Porcelain is the finest type of ceramics. The formula of its manufacture was developed in China as early as the 7th century. In the modern era—in connection with the fashion for Orientalism—porcelain gained such great popularity, that a great effort was made to discover how it was manufactured: one of the most guarded secrets of the East. Initially, half-measures were used to obtain faience: a type of ceramics differing from the mineral composition of porcelain clay, but bearing the closest resemblance to it after firing. Through the use of a similar form, and characteristic cobalt under-glaze decorations on a white background, producers attempted to give it the appearance of original Chinese porcelain.

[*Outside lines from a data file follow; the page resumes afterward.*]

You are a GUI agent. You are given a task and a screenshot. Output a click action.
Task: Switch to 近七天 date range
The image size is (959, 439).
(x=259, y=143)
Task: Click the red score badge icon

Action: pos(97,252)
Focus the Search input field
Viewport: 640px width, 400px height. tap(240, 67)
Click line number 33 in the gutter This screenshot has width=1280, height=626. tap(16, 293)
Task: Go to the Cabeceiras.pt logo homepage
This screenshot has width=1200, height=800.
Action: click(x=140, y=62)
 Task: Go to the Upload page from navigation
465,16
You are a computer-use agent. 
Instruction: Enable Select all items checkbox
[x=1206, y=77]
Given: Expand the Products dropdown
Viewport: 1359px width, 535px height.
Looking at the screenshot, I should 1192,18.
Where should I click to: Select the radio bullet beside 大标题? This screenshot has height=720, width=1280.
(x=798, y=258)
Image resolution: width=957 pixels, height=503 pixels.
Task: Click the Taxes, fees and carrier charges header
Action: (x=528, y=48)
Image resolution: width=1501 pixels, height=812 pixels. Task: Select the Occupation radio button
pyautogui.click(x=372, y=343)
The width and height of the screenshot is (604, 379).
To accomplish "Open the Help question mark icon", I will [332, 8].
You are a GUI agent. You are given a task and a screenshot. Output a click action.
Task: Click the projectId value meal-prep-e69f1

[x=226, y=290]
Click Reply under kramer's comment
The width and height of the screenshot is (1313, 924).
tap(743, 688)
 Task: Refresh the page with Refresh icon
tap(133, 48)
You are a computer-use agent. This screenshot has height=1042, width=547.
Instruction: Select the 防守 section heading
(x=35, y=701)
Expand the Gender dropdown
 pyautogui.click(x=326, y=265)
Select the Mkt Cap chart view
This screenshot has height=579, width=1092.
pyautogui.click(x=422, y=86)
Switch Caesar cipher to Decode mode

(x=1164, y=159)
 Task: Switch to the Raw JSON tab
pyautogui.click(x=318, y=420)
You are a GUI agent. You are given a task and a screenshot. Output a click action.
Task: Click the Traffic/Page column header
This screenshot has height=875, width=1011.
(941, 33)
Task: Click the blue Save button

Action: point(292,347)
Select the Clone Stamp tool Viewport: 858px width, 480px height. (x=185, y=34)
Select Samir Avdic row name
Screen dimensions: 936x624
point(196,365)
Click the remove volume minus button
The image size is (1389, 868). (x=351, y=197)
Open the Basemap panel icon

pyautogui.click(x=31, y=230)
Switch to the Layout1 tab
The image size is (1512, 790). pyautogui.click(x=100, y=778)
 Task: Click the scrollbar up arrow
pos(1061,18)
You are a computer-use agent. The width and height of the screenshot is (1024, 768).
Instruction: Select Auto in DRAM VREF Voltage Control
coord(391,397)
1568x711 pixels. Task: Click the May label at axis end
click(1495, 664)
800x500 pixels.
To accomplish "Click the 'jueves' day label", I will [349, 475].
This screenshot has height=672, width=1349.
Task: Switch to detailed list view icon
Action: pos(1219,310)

The second half of the 17th and the first half of the 18th centuries was the period in which the greatest number of porcelain imitations were manufactured in Europe. 
The first product of this kind was the so-called Medici porcelain, which was made in Florence in the 16th century. However, these vessels had an original form and resembled Chinese porcelain only in its colour scheme. Around 1600, in the French city of Nevers, the production of faience in the Italian tradition began, which—due to the then contemporary fashion trends—adopted the Chinese cobalt-white colour palette and stylistics in the middle of the 17th century. The history of the famous Delft faience—also produced since the beginning of the 17th century—was similar. At the beginning of the factory's operation, a characteristic collection of decorative motifs was developed, depicting landscapes or genre scenes, most often cobalt patterns on a white background (patterns of Dutch ceramics recognizable to the present day). In line with the increasing fashion for Chinese products in the second half of the century, Delft faience stared to resemble such products through the shape of its vessels and decorations, modelled on those from the Far East, although still retaining local features. In the following decades, the trend for this type of product resulted in the establishment of other production facilities of porcelain imitations, which vied with one another in the field of ideas for production techniques and designs of crockery.
The real breakthrough was the invention of a technique for making European porcelain by Ehrenfried Walther von Tschirnhaus in 1708. Von Tschirnhaus's research was continued by his collaborator, Johann Friedrich Böttger ( an alchemist who, before embarking on the research into the production of the "white gold", had conducted experiments on transmutating other metals into gold). In 1710, under Böttger's supervision, porcelain production commenced in the first European factory founded by Augustus II the Strong—Kursächsische Manufaktur—at the Albrechtsburg castle in Meissen. Saxon (or Meissen) porcelain was met with great appreciation from the very beginning and has been since produced almost continuously to the present day.

See also:
Chinese porcelain salt shaker
“Hydria” apothecary vase
Teapot with lid
Porcelain vase with a wooden base

Elaborated by Paulina Kluz (Editorial Team of Malopolska’s Virtual Museums),
Licencja Creative Commons

This work is licensed under a Creative Commons Attribution 3.0 Poland License.

Bibliography:
Ludwig Danckwert, Leksykon porcelany europejskiej, tłum. Agata Bobkiewicz, Barbara Bukowska, Roman Warszewski, Gdańsk 2008;
Słownik terminologiczny sztuk pięknych, red. Krystyna Kubalska-Sulkiewicz, Warszawa 1996.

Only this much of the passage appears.